Vista general del cruce en el que la avenida de la Costa se une a las calles Ramón y Cajal y Menéndez Pelayo. / Google Maps (cedida)

Hay un semáforo en Xixón, el de la avenida de la Costa en la intersección con las calles Ramón y Cajal y Menéndez Pelayo, que es la medida que utilizo para tomarle el pulso a mucho de lo que somos y hacemos en esta ciudad. El diminuto tramo de carretera que regula este semáforo, apenas unos metros que se recorren con un par de zancadas, es un peligro, pues por él circulan los coches a toda velocidad en una ciudad en la que conducir rápido es un mal endémico que hace que incluso subirse a un autobús te haga sentir como una participante de las 24 horas de Le Mans. Sin embargo el peligro objetivo de ser atropellado no evita que casi todos -incluida yo misma- los que tenemos que cruzar por ahí intentemos saltarnos el semáforo. Y es que este semáforo no solo regula el paso de los coches y los peatones, sino que principalmente mide el respeto de los conductores por las normas de tráfico y la paciencia de una ciudadanía a la que el mero hecho de tener que esperar un minuto y medio nos supone tal sacrificio que estamos dispuestos a poner en peligro nuestra integridad física.

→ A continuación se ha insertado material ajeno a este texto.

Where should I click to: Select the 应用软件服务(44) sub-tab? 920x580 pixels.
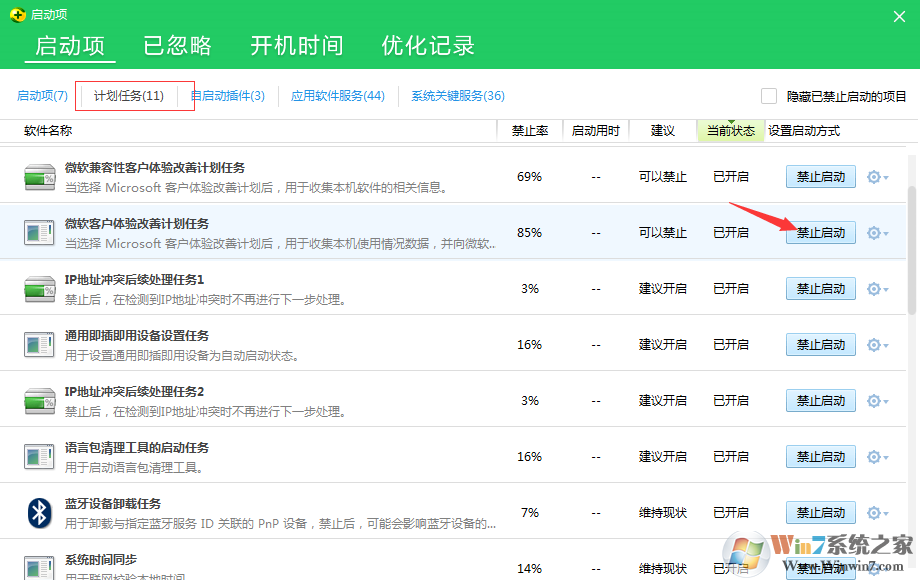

Que vamos a salto de mata, con la lengua fuera, de un lado para otro, siempre atareados, siempre cansados, siempre impacientes, no es un secreto para nadie. El capitalismo se sustenta principalmente en el tiempo que dedicamos a trabajar y a hacer ricos a otros. Y en cada fase del capitalismo esta tendencia se ha ido acelerando, vampirizando nuestro tiempo y cambiando la forma en la que nos relacionamos con los demás. Obligados a estar en perpetuo movimiento y ocupados, vivimos con sordina y actuamos por instinto, por eso en cuanto tenemos que parar nos sentimos extraños, incómodos, porque hemos desaprendido a ser pacientes, a estar desocupados.

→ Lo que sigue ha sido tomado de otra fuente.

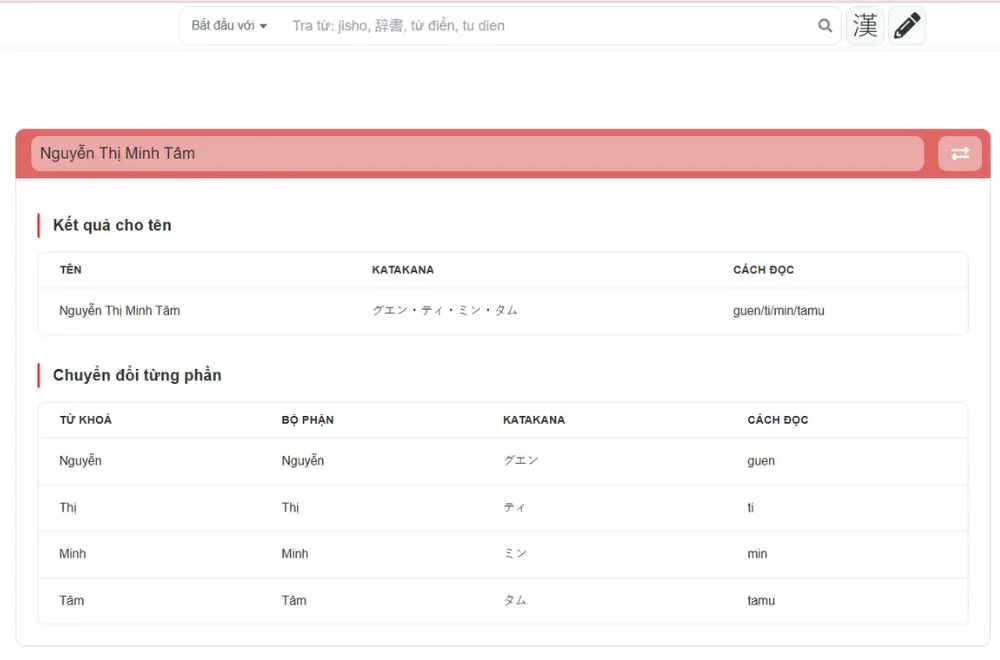This screenshot has width=1000, height=660.
Task: Select the name 'Nguyễn Thị Minh Tâm' result
Action: point(119,310)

El tiempo es un lujo tan escaso e inaccesible como los alquileres y tan valioso como un beso de Pedro Pascal. Un medidor perfecto de la clase social a la que se pertenece y de nuestro valor en la sociedad. Es por eso que los que disponen de tiempo nos acaban resultando una molestia. El anciano que da palique a la cajera o se pone a contar las monedas de la vuelta, el viandante que afloja el paso en la acera para mirar un escaparate, el niño que quiere contar con todo lujo de detalles su día en el cole… acaban padeciendo nuestras miradas y gestos impacientes pero también de sospecha y hasta de ofensa, pues aquellos que tienen tiempo y lo exhiben nos hacen desconfiar, nos resultan sospechosos, extravagantes, improductivos.

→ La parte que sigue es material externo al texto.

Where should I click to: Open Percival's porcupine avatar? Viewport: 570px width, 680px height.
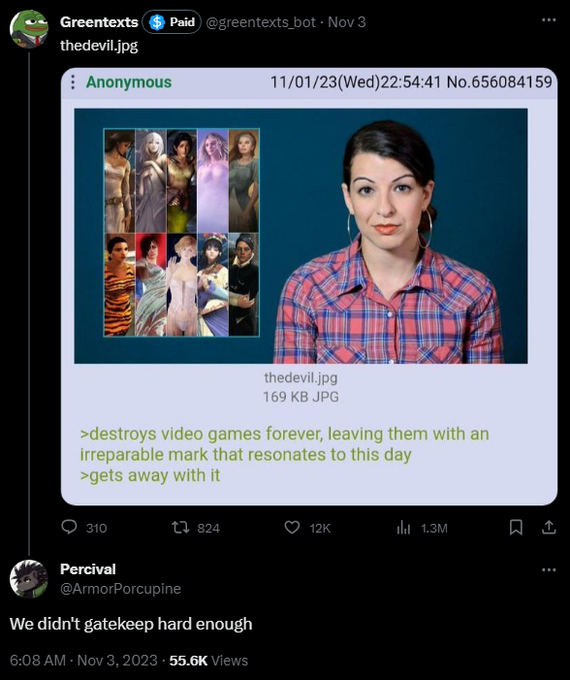tap(29, 579)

No tenemos tiempo que perder, es cierto, pero no tenemos tiempo que perder porque no tenemos tiempo, lo que nos está transformando en seres solitarios y acelerados pero sobre todo descorteses y egoístas, pues la cortesía, la generosidad y la buena educación se nutren del tiempo y de la paciencia. Nada de esto es accidental, es el propio sistema el que se sustenta gracias a la prisa, la impaciencia y la despersonalización. Las tiendas y los supermercados ya no son lugares en los que perder el tiempo, pensar, tomar decisiones o disfrutar, son espacios sin personalidad que aspiran a que entres, consumas y te vayas, donde sus empleados y empleadas apenas tienen contacto con la clientela, ocupados en doblar la ropa, colocar mercancía en los estantes o entregar pedidos on line. Las cajas de autopago, los cajeros de recogida de paquetes, la música atronadora… todo está diseñado para que compremos sin necesidad de intercambiar una sola mirada, una sola palabra con otro ser humano. Las calles de nuestras ciudades han dejado de estar hechas para el paseo y solo sirven ya para llevarnos de un lugar de consumo a otro. En las terrazas y cafés nos meten prisa para acabar nuestras consumiciones, los coches no esperan a que el viandante termine de cruzar el paso de cebra para continuar la marcha y un segundo de demora en arrancar el vehículo cuando se abre el semáforo se replica con una sinfonía de cláxones impacientes y rabiosos.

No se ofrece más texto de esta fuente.